パン屋にはあまり行かなくなった。「どうしたの。けんちゃん最近おかしいよ。」気持ちが乗らなかった。少し困ったような顔で話しかけるりこに、どうしても気を使った。


その日は雨だった。夜なので特に寒かった。バイクのヘッドライトに、いくつもの雨粒が見えた。帰宅後しばらくしてインターホンがなる。彼女が傘を持って立っていた。けんちゃんはすぐにドアを開けた。
「急にごめんね?」「いや。大丈夫だよ。」
りこを家に上げた。りこは、泣いていた。
「重いんだって。」りこは話し始めた。高1の頃からだから、4年間付き合っていたのかとけんちゃんは思っていた。「羨ましいなぁ。」ひとしきり話したのか、その日はりこは家に帰った。「けんちゃんは優しいね。」と言ってくれた。

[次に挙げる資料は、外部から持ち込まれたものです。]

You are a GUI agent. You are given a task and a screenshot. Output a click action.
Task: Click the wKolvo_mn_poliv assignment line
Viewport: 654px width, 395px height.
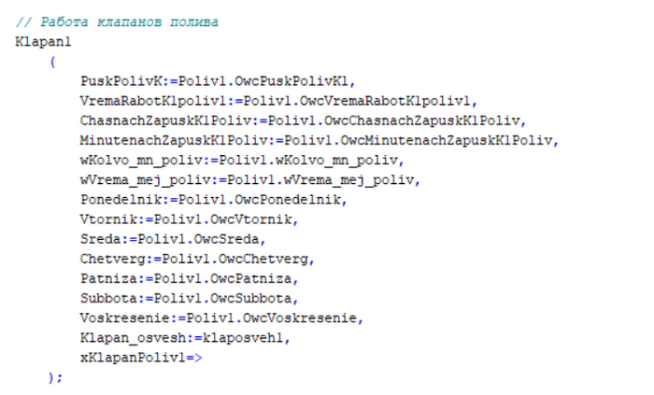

だいたいの会話は、今晩何を食べるかとか、今日は何時頃帰ってくるのかとかだった。りこの作る卵焼きがけんちゃんの好物だった。りこを思う気持ちは、ちゃんと言葉に出せずにいた。ただ、このまま一緒にいるんだろうなとぼんやり考えていた。事を終えた後は特に、言葉にせずとも、通じ合えている気がした。仕事は相変わらず大変だった。先輩に怒鳴られるのが嫌だった。それでも半同棲の生活は楽しかった。
ある日、りこに彼氏ができた。高校時代の先輩だという。「けんちゃんはさ、変わらないよね。」いつの日かに聞いた言葉だった。けんちゃんはまた、バイクを走らせた。